It is well known that if $K$ is a finite index subgroup of a group $H$, then there is a finite index subgroup $N$ of $K$ which is normal in $H$. Indeed, one can observe that there are only finitely many distinct conjugates $hKh^{-1}$ of $K$ with $h \in H$, and their intersection $N := \bigcap_{h \in H} h K h^{-1}$ will be a finite index normal subgroup of $H$. Alternatively, one can look at the action of $H$ on the finite quotient space $H/K$, and observe that the stabiliser of this action is a finite index normal subgroup of $H$.
But now suppose that $K$ is a finite index subgroup of two groups $H_1$, $H_2$ (which are in turn contained in some ambient group $G$, thus $K \leq H_1 \leq G$ and $K \leq H_2 \leq G$ with $[H_1:K], [H_2:K] < \infty$). Is it possible to find a finite index subgroup $N$ of $K$ which is simultaneously normal in both $H_1$ and in $H_2$ (or equivalently, is normal in the group $\langle H_1 H_2 \rangle$ generated by $H_1$ and $H_2$)?

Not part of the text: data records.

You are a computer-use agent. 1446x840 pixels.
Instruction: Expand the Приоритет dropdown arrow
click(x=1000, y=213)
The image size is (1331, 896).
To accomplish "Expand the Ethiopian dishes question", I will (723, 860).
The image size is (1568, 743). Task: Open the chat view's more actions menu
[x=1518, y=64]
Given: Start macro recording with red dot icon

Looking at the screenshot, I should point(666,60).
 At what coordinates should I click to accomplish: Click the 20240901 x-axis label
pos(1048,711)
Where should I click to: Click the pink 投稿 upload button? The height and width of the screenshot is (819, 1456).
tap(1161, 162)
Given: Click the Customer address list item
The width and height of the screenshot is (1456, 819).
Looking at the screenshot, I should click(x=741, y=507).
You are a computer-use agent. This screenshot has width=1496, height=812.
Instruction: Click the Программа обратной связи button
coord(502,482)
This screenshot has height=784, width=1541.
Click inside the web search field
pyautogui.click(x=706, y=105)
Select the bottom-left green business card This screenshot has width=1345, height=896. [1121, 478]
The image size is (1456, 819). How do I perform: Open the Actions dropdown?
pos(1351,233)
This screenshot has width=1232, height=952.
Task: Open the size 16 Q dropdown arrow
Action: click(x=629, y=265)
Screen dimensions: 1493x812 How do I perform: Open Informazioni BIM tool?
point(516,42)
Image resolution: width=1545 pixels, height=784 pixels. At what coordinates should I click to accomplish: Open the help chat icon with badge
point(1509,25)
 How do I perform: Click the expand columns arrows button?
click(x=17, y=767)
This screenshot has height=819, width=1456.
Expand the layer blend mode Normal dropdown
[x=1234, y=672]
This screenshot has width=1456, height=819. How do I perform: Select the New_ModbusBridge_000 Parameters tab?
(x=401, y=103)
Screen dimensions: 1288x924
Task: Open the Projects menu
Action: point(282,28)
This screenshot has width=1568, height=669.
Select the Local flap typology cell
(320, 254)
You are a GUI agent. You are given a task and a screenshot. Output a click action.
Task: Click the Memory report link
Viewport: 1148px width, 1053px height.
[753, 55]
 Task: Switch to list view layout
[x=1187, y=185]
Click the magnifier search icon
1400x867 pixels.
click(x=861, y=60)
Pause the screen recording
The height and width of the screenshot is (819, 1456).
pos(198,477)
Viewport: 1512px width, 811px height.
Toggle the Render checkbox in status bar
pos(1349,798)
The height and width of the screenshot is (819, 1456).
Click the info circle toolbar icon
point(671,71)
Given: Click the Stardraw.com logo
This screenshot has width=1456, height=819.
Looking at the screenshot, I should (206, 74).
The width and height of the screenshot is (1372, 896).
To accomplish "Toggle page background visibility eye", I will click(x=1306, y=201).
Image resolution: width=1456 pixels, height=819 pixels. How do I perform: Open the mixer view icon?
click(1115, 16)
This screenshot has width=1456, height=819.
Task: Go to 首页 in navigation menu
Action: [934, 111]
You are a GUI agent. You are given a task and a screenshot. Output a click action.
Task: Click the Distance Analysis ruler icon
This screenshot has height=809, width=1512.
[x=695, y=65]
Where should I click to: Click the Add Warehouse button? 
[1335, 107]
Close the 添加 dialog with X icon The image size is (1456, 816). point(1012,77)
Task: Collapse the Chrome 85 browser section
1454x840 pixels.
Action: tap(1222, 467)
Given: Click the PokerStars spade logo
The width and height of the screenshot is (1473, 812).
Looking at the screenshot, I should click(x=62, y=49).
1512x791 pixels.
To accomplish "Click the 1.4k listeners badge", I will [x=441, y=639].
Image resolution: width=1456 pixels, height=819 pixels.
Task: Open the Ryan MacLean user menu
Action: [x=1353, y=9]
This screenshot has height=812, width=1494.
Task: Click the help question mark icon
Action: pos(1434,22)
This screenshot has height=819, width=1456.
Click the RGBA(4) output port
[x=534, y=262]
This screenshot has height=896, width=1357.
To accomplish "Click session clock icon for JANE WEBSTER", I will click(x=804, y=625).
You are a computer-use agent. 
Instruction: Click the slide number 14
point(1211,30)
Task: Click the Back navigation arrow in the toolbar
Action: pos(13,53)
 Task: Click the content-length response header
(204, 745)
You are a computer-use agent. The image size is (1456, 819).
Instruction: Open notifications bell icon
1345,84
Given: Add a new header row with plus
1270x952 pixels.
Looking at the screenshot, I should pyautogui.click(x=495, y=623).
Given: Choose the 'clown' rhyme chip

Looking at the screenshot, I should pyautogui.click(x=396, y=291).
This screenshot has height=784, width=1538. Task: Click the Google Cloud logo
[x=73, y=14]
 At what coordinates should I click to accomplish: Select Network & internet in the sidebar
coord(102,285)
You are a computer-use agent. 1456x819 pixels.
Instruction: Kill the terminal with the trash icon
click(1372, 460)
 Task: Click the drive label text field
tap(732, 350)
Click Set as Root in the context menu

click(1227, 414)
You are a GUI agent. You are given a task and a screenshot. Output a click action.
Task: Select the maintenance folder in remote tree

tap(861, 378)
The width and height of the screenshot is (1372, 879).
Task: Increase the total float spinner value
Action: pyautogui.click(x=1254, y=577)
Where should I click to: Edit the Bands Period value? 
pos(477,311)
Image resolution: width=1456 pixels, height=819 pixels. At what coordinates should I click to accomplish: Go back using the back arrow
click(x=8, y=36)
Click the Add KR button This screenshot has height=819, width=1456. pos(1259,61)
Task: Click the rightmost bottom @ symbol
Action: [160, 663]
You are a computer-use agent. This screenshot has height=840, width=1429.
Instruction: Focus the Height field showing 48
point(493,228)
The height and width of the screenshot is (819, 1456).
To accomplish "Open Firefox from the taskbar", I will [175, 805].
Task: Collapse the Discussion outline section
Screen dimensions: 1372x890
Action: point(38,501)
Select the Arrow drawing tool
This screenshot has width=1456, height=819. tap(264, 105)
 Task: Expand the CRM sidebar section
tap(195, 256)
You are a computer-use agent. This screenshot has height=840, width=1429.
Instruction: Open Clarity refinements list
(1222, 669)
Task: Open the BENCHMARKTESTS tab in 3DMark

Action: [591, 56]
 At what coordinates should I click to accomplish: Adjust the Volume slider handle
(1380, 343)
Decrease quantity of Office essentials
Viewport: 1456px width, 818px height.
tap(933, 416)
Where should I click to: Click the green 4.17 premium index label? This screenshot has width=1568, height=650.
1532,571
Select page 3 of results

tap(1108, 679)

The observation in the first paragraph means that we can find a finite index subgroup $N$ which is normal in $H_1$, or normal in $H_2$, but it does not seem possible to ensure normality in both $H_1$ and $H_2$ simultaneously. However, I was not able to find a counterexample (though it has been suggested to me that the automorphism groups of trees might eventually provide one).
By abstract nonsense one can assume that the ambient group $G$ is the amalgamated free product of $H_1$ and $H_2$ over $K$, but this does not seem to be of too much help.
I'm ultimately interested in the situation in which one has finitely many groups $H_1,\ldots,H_m$ rather than just two, but presumably the case of two groups is already typical.
Best Answer
I think the answer to your question is no. Take $G=PSL_d(\mathbb{Q}_p)$. It is a simple group. Take $H_1=PSL_d(\mathbb{Z}_p)$ and take $H_2=H_1^g$ for some $g \in G$ so that $H_1 \ne H_2$. Now, if I am not mistaken $H_1$ and $H_2$ are maximal in $G$ so together they generate $G$. Also, $G$ commensurates $H_1$ since $H_1$ is open in $G$ and profinite. So $K=H_1 \cap H_2$ is open and of finite index in both $H_1$ and $H_2$. But as $G$ is simple, $K$ contains no non-trivial normal subgroup of $G$.
I am sure you can do something similar with Lie groups and lattices.